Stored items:
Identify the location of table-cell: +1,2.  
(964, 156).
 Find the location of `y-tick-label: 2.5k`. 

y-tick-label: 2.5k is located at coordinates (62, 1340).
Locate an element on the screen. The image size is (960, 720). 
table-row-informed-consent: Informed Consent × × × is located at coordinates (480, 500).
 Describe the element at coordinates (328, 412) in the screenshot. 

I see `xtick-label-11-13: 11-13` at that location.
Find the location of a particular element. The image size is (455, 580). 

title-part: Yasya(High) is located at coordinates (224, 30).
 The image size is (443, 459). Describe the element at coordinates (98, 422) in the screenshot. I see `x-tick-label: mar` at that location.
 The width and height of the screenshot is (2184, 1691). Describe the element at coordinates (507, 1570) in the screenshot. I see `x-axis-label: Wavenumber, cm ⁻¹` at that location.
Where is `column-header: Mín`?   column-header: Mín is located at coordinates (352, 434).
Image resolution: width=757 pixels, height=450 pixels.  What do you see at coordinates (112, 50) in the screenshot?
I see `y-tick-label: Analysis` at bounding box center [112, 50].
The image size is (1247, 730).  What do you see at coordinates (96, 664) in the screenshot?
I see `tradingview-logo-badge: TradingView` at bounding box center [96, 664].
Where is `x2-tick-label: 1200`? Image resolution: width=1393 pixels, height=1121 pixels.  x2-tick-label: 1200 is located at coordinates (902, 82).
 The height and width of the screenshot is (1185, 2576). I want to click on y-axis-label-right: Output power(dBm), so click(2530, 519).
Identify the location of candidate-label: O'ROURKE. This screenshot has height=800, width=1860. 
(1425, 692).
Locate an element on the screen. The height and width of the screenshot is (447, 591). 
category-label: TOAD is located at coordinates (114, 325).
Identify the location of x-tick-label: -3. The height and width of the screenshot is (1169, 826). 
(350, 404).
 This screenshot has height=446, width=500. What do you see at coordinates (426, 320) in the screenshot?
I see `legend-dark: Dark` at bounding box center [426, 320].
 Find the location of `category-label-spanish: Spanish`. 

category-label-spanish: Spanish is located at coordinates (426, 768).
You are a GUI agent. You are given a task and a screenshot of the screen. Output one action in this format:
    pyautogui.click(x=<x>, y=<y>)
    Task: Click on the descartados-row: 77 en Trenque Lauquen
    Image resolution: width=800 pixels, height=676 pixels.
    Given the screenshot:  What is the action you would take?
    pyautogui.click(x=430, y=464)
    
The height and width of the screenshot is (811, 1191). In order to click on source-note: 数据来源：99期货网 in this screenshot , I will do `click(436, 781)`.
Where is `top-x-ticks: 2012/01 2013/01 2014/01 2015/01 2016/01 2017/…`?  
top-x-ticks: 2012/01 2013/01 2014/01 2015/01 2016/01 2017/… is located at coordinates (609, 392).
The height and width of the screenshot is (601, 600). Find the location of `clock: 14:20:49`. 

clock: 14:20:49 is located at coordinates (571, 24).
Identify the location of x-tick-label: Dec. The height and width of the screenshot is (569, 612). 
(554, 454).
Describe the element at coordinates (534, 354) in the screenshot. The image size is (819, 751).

## ASSIGNED TASK:
Copy everything from the start of the rows down to the line containing "table-row-informed-consent: Informed Consent", both ends included, word for word.

## RESPONSE TO THIS EXERCISE:
Identify the location of table-cell: +1,2.  
(964, 156).
 Find the location of `y-tick-label: 2.5k`. 

y-tick-label: 2.5k is located at coordinates (62, 1340).
Locate an element on the screen. The image size is (960, 720). 
table-row-informed-consent: Informed Consent × × × is located at coordinates (480, 500).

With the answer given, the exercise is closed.